Given passage:
• • • •

On 2/23/16 4:14 AM, Paul Syverson wrote:
So every name's a problem. I think "Hidden Service" was a bad name in hindsight in that it focused only on the location hiding and not on the provided authentication, and worse, it facilitated stupid pundits coining the misleading "Dark Web". That's why I like names like "Single-Onion Service" and "Double-Onion Service" that describe the technology not what it provides (which can also become a misnomer if other features of the service become prominent in use).
+1
If you want to underscore in the name specifically the not-hidden property, then I suggest the best would be 'Rendezvous Located-Onion Service'. And Single Onion Service, would be 'Located-Onion Service'.
-1
I think that anybody who configure a Tor for feature that Tor Project may consider risky from the Anonymity perspect, the right approach is to look forward what i wrote in this ticket https://trac.torproject.org/projects/tor/ticket/17019 .

• • • •

Dataset section:
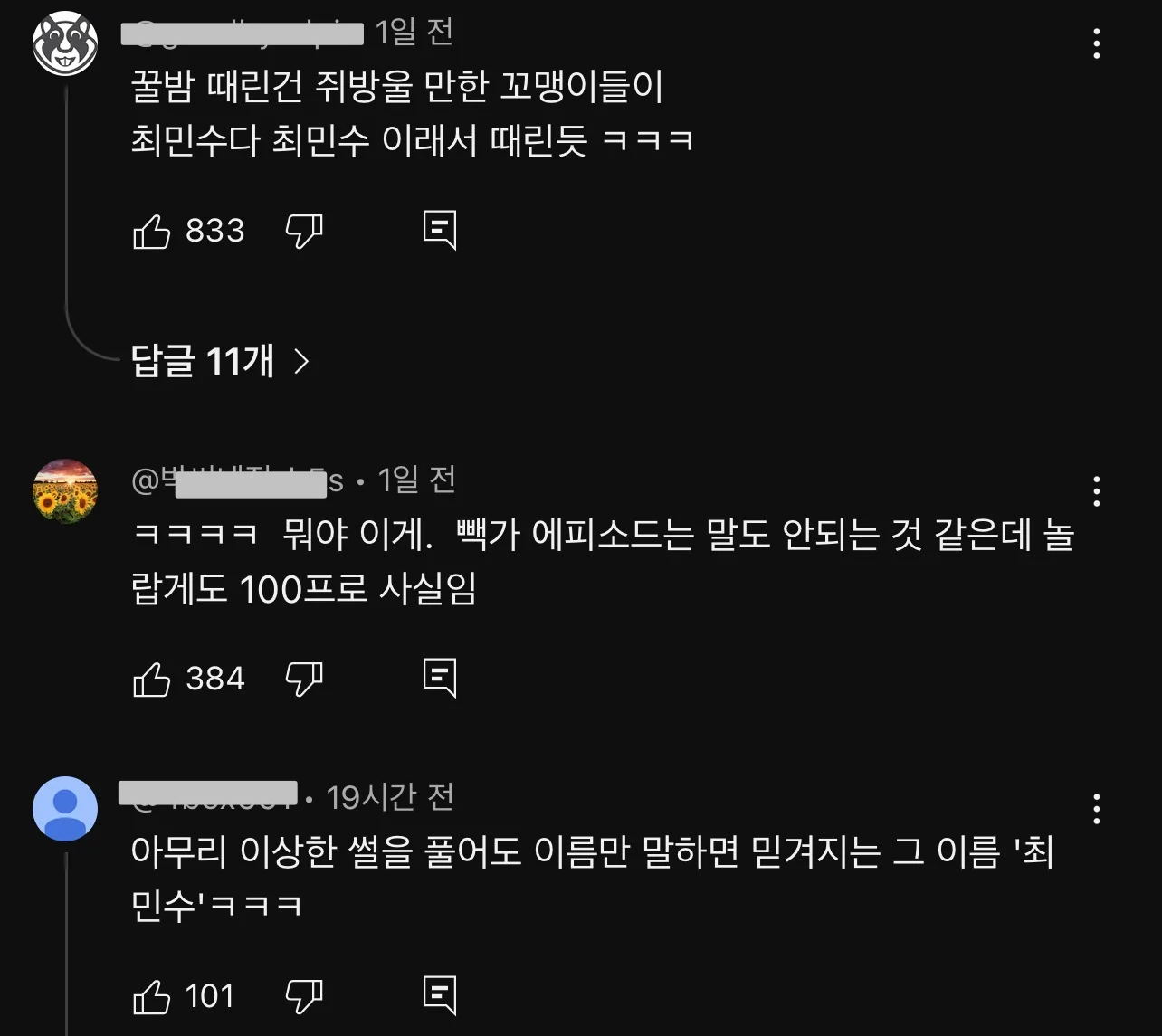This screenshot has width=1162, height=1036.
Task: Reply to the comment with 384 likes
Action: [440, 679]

• • • •

Job:
Pick up the onion service naming discussion after its final sentence and keep writing it.

The result:
"For both NON-ANONYMOUS Tor Hidden Service use-cases (Server and Client), we can build them in the standard version of Tor by adding a command line like:
--yes-i-know-that-i-m-going-to-use-non-anonymous-tor-hidden-services-client (tor2web mode) --yes-i-know-that-i-m-going-to-use-non-anonymous-tor-hidden-services-server (encrypted services)"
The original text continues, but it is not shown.